The film’s slender but fascinating plot finds Cameron, a Vietnam veteran on the lam (Steve Railsback, best known for playing Charles Manson in Helter Skelter, a performance that echoes his unhinged turn here), finding a dangerous form of protection after a stuntman dies on the set of an anti-war movie directed by Cross. Cross figures he will, to pardon the expression, kill two birds with one stone by simply replacing the dead stuntman with Cameron. It is a perilous bargain, in part because Cross is such a warped, Falstaffian character that he seems just as intent on recreating the crash that killed the stunt man as correcting it. Cross doesn’t just control a chaotic and often surreal set—he literally holds the power of life and death in his hands, and it’s unclear how far he will go with his demonic head games with Cameron, or how far Cameron will push back.

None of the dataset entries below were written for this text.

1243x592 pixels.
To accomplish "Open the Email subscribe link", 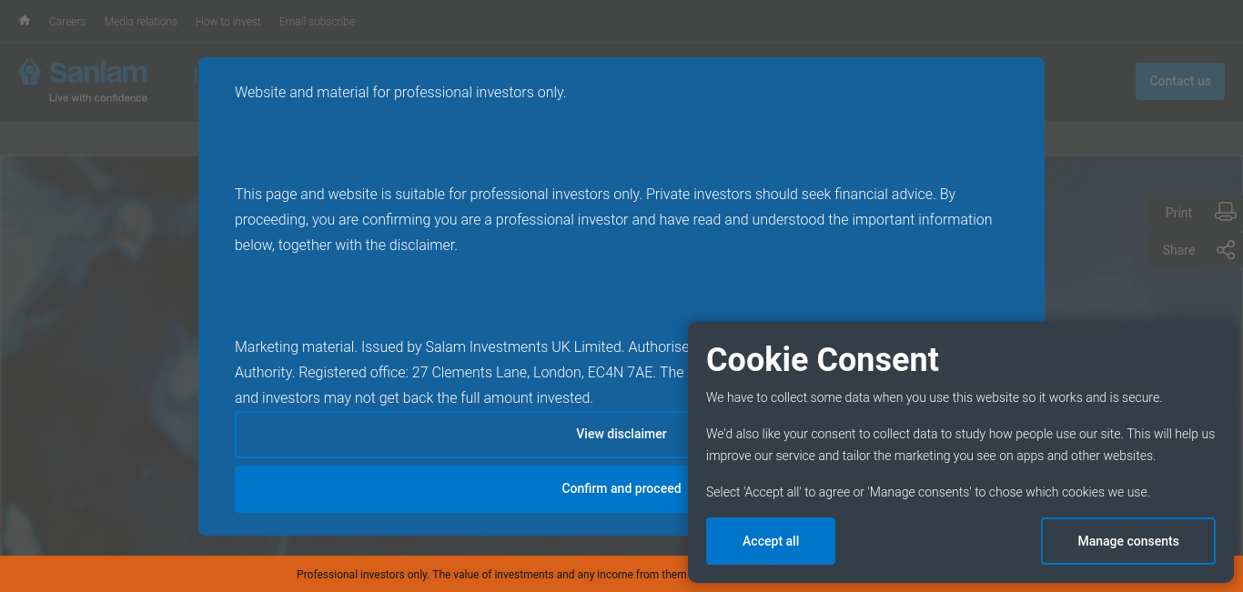I will pos(318,22).
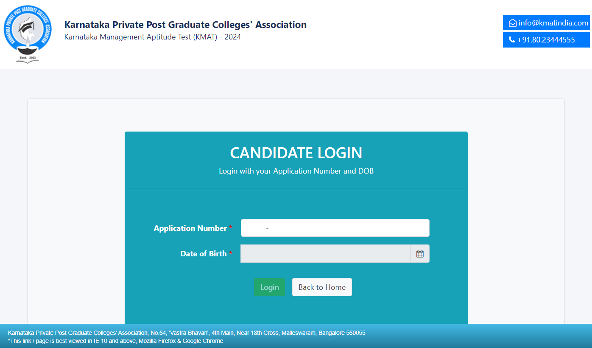Click the KPPGCA association logo
The height and width of the screenshot is (348, 592).
28,34
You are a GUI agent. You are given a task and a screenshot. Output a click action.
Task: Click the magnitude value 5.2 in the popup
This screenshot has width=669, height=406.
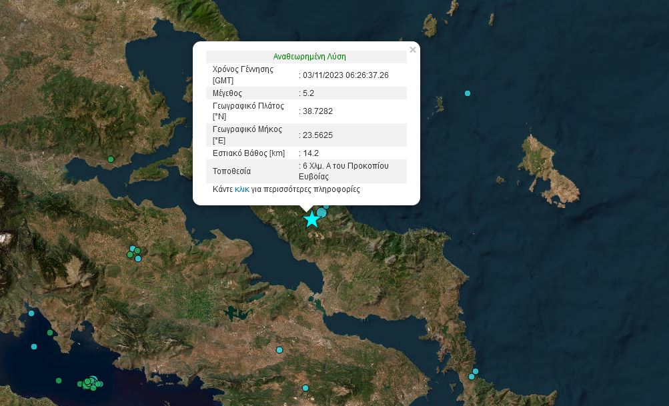coord(308,93)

Cross is fascinated by Cameron, in part because he represents the real deal, a man who seems to have left a particularly nasty tour of duty in Vietnam only the day before (when, in reality, he left the jungles of Vietnam many years earlier), while his own actors must wear makeup and costumes and wait for their cues in order to simulate the warfare that’s still raging deep in Cameron’s blood. The film is playing at war; war defines Cameron as a man.
O’Toole plays Cross as a man whose power trips generally have an edge that is both mocking and sinister, jovial and sneering. The dynamic between Cross and Cameron reminded me a lot of the central dynamic in The Master—the twinkly-eyed, perpetually droll Cross has the devil’s charm and uses it to seduce a man who is a grunting, yearning, unhappy id, desperately seeking direction, even if it comes in the form of a Faustian bargain. The Stunt Man toys continuously with reality and fantasy to the point where it can be difficult to determine where one ends and the other begins. It’s a carnivalesque lark whose brevity and gravity are both attributable to the remarkable, pitch-perfect performance of O’Toole, whose character is obsessed with making the ultimate anti-war movie, and understanding the feral darkness at the fore of a man like Cameron—even if it means killing him in the process.

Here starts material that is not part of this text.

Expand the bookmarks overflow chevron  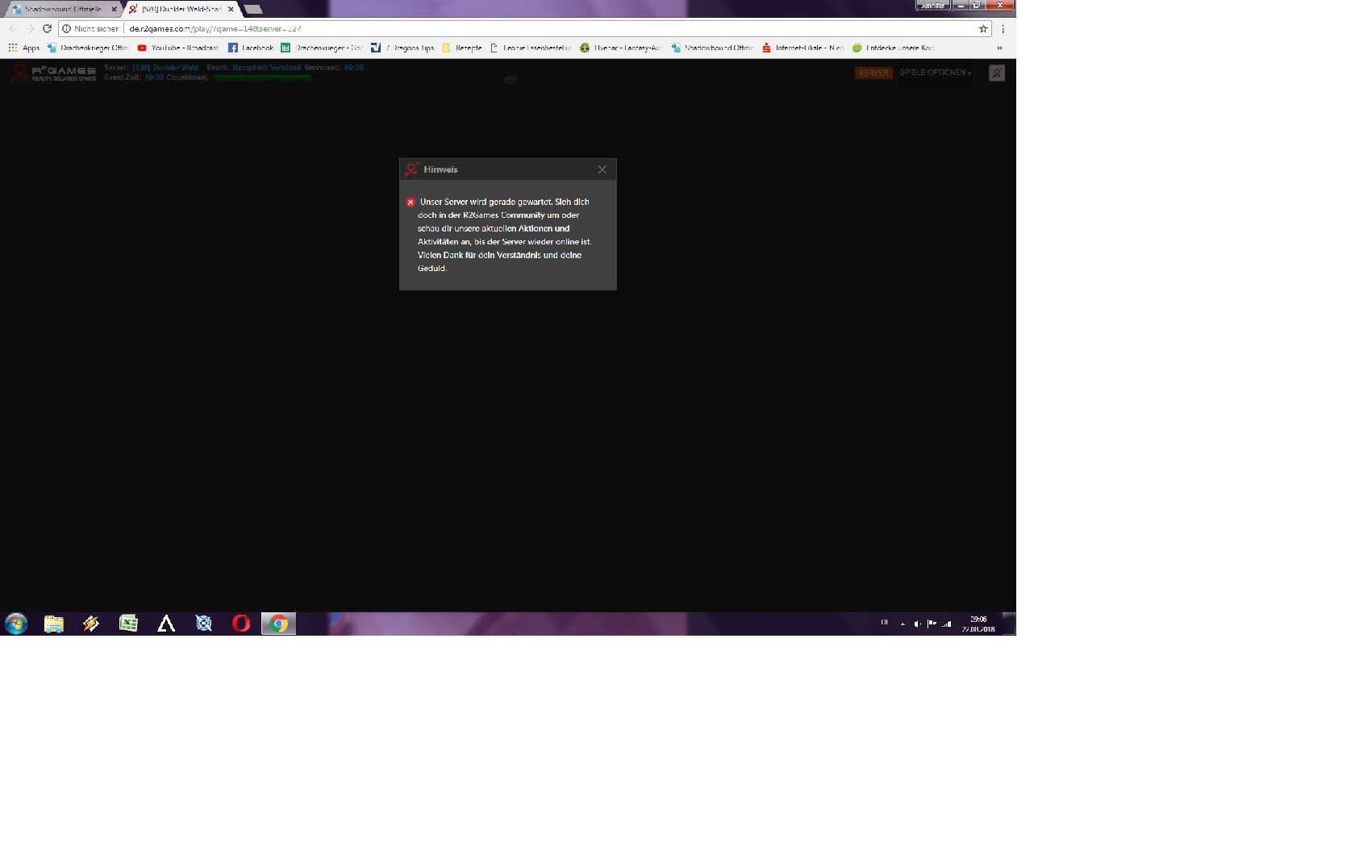pos(999,48)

He is a man of multitudes, so while The Stunt Man might seem like a breezy riff on the artifice of show business and the desperate and amoral characters drawn to it, it’s O’Toole’s performance and his character that give it an unusual gravity and resonance and it’s O’Toole who transforms a fiendishly clever morality play into an enduring cult classic about the depths some men will go for art, or just for the sake of seeing how far people can be pushed before they break.